Recorded data
********************

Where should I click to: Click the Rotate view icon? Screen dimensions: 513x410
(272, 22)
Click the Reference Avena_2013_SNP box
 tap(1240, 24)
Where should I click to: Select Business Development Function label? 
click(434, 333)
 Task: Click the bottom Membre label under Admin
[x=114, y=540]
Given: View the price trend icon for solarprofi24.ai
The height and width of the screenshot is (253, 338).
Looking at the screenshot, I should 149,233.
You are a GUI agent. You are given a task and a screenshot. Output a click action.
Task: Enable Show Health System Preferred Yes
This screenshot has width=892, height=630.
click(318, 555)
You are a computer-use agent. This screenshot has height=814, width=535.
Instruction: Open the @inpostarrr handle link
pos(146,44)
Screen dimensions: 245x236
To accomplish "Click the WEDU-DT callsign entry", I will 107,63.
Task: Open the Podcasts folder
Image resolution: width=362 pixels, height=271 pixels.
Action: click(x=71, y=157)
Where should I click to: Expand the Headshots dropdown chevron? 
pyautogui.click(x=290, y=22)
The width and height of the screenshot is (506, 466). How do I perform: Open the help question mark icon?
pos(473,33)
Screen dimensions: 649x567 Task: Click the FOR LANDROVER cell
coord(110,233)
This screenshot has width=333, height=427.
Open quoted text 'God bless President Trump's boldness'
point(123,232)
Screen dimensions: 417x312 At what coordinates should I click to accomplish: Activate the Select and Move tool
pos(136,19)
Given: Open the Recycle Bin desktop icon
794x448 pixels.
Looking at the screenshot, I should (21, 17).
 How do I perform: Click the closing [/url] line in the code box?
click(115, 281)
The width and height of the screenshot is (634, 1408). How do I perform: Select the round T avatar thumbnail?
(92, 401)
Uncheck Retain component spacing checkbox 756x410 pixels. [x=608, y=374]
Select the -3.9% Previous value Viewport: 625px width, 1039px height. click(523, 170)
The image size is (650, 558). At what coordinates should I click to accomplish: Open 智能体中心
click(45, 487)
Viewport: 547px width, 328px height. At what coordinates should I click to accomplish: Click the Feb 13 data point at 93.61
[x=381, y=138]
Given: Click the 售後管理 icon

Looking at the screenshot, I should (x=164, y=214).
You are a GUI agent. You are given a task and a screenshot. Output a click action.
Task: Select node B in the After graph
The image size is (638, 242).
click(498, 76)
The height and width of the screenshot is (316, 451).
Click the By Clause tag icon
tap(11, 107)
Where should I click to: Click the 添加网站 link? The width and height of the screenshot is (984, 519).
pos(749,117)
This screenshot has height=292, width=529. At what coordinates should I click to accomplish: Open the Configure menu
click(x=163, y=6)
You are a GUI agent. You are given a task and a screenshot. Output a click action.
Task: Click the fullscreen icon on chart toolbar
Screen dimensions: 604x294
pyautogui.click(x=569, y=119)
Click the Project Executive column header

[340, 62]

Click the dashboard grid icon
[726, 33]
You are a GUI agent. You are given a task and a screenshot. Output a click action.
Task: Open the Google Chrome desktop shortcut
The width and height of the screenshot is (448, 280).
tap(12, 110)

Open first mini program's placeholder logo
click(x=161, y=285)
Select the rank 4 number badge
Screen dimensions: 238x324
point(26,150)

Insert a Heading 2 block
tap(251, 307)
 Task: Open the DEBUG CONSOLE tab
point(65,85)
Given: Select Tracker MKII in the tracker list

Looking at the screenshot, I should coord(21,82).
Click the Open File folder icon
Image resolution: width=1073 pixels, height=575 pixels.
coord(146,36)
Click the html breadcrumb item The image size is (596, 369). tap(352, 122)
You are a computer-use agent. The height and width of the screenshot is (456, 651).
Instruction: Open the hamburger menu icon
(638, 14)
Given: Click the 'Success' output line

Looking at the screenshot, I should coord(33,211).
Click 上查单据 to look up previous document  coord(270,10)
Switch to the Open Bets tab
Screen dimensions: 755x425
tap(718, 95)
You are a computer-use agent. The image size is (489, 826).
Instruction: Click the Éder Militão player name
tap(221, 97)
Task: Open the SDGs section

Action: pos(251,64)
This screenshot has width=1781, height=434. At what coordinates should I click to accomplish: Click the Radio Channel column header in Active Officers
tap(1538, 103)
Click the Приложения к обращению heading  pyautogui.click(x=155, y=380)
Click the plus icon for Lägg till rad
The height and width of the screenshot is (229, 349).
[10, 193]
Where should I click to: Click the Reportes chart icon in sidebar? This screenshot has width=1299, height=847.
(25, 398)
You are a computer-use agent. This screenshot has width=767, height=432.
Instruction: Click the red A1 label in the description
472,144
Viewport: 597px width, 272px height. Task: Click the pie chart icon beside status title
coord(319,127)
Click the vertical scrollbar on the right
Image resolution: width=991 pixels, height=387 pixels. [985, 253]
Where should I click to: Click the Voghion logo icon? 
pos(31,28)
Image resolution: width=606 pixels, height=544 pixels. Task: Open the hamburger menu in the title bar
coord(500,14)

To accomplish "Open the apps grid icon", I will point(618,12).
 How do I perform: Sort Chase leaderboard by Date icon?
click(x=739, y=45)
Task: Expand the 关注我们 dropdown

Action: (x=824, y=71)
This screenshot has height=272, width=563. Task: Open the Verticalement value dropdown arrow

********************

**EXERCISE AIM:**
Where in the records does the string "will" appear? Copy every line that has it.

**RESULT FOR THIS TASK:**
To accomplish "Click the WEDU-DT callsign entry", I will 107,63.
To accomplish "Open the apps grid icon", I will point(618,12).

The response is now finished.